Une solution transitoire est d’ailleurs envisageable, sur le modèle du Gripen, il y a plus de dix ans: en s’engageant formellement pour un modèle européen, la Suisse pourrait louer des appareils d’occasion du même type en attendant leur livraison.
Selon un proche de l’industrie, cette option est envisageable tant pour le Rafale que pour l’Eurofighter. Les Etats concernés en assureraient la mise à disposition, les fabricants n’étant pas eux-mêmes propriétaires des avions.
La Délégation des finances du Parlement fédéral, composée de six membres et dirigée par le conseiller national UDC Lars Guggisberg, est également intervenue vendredi. Elle est responsable de la surveillance du budget fédéral et tire elle aussi la sonnette d'alarme.
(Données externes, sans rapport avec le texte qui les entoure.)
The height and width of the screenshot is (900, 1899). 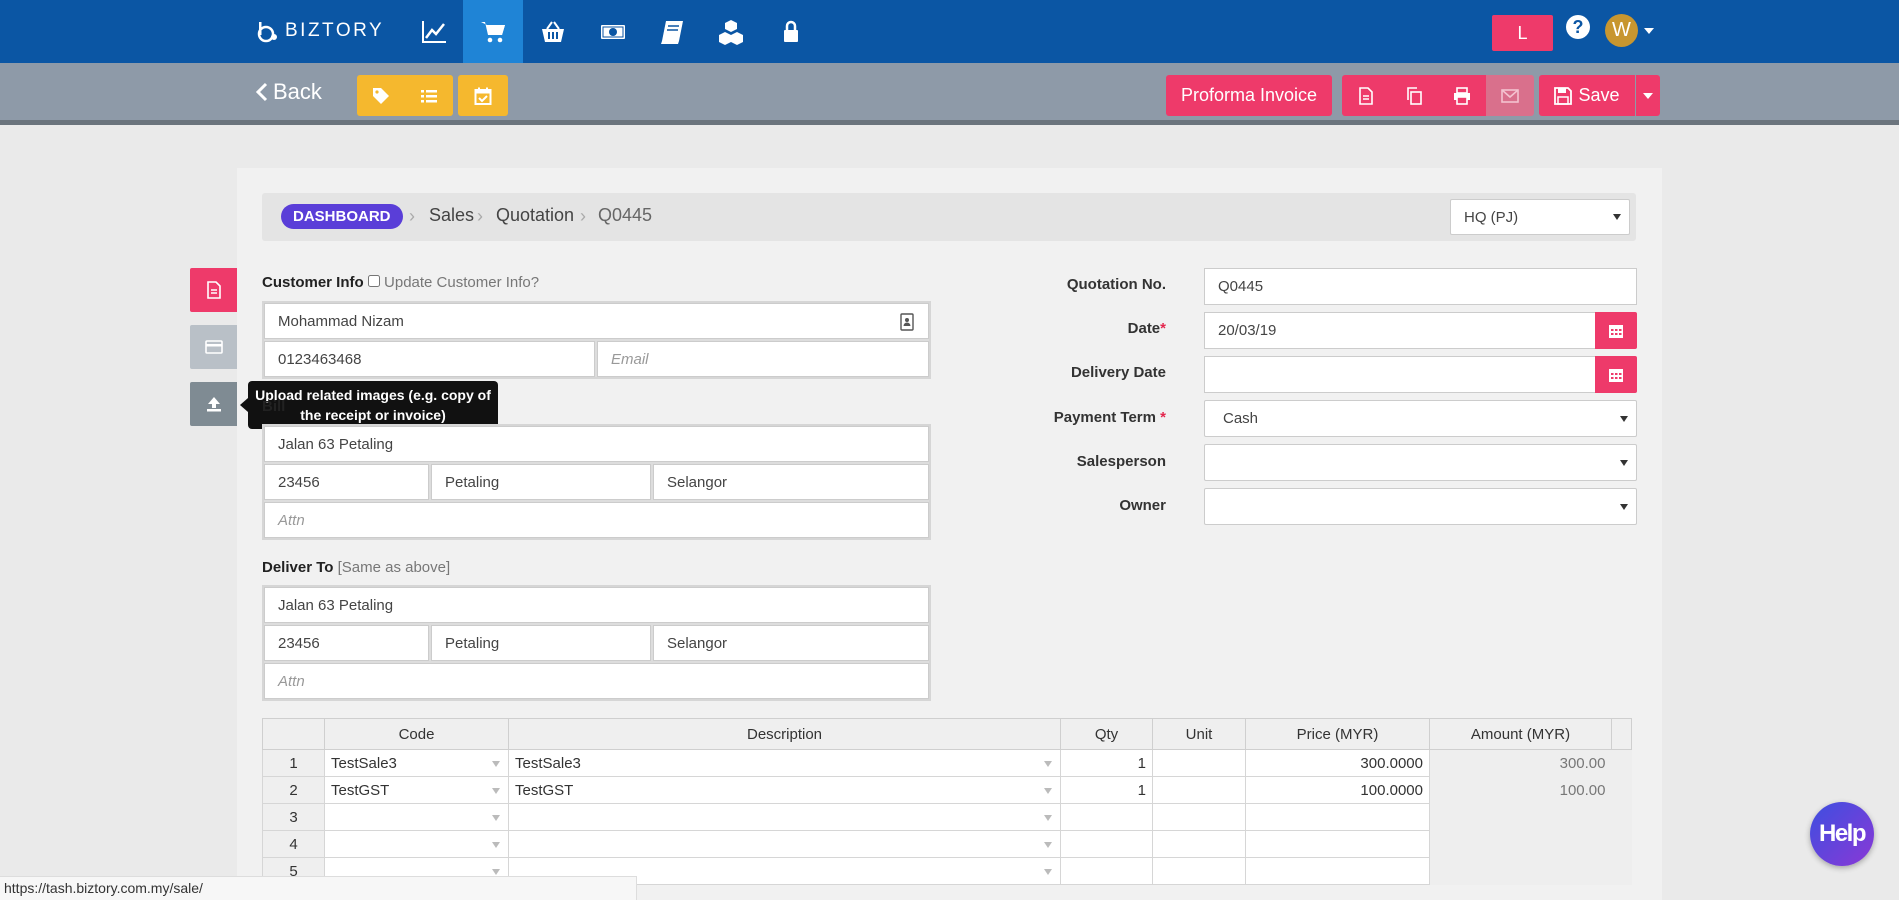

Si le Conseil fédéral a bien lancé des mesures pour répondre aux « défis » du programme Air2030, cela ne suffit pas. Il faut aussi faire toute la lumière sur le « malentendu » autour du prix prétendument fixe du F-35 et, surtout, freiner les surcoûts de plusieurs millions déjà prévisibles dans d’autres volets du projet.
La Délégation évoque notamment des dépassements budgétaires pour les hangars, les simulateurs et l’infrastructure numérique liée au F-35. Elle pointe également une «incertitude financière significative» concernant l’évolution du système de défense aérienne Patriot, également d’origine américaine. Elle exige du Département de la défense des mesures supplémentaires pour limiter les risques, et une planification rigoureuse des différents scénarios possibles.
La commission de sécurité du Conseil des Etats, qui s'est également penchée sur l'affaire du F-35, s'est brièvement exprimée. Le Département de la défense l'aurait informée au sujet «des options possibles pour la suite du programme d'acquisition» et la commission soutient «le Conseil fédéral dans ses négociations diplomatiques». Le gouvernement a fait savoir qu'il veut tenter d'obtenir un meilleur prix auprès de l'administration Trump.
Rappelons qu’en septembre 2020, le peuple suisse a approuvé un budget maximal de six milliards de francs pour l’achat du nouvel avion de combat. Or, l’addition finale pourrait largement dépasser ce montant. Le prix «fixe» tant vanté par l’armée et le gouvernement, et censément garanti par les Etats-Unis, n’aurait en réalité jamais existé.
Sur ce point, nous avons tenté d’obtenir des réponses directes de plusieurs figures clés du projet F-35: Peter Winter, directeur du programme Air2030 et aujourd’hui en poste pour Armasuisse aux Etats-Unis; Peter Merz, chef des Forces aériennes et futur directeur de Skyguide; Darko Savic, ancien chef de projet du nouveau chasseur (désormais chez Pilatus Aircraft); et Bernhard Berset, pilote d’essai en chef, toujours chez Armasuisse.
Aucun n’a répondu. Le service de communication compétent s’est souvent contenté de faire savoir que les personnes concernées «n’étaient pas disponibles». Interroger directement les principaux intéressés ne serait «pas pertinent», selon Armasuisse. Quant à Darko Savic, qui ne travaille plus pour la Confédération, il n’a donné aucune suite.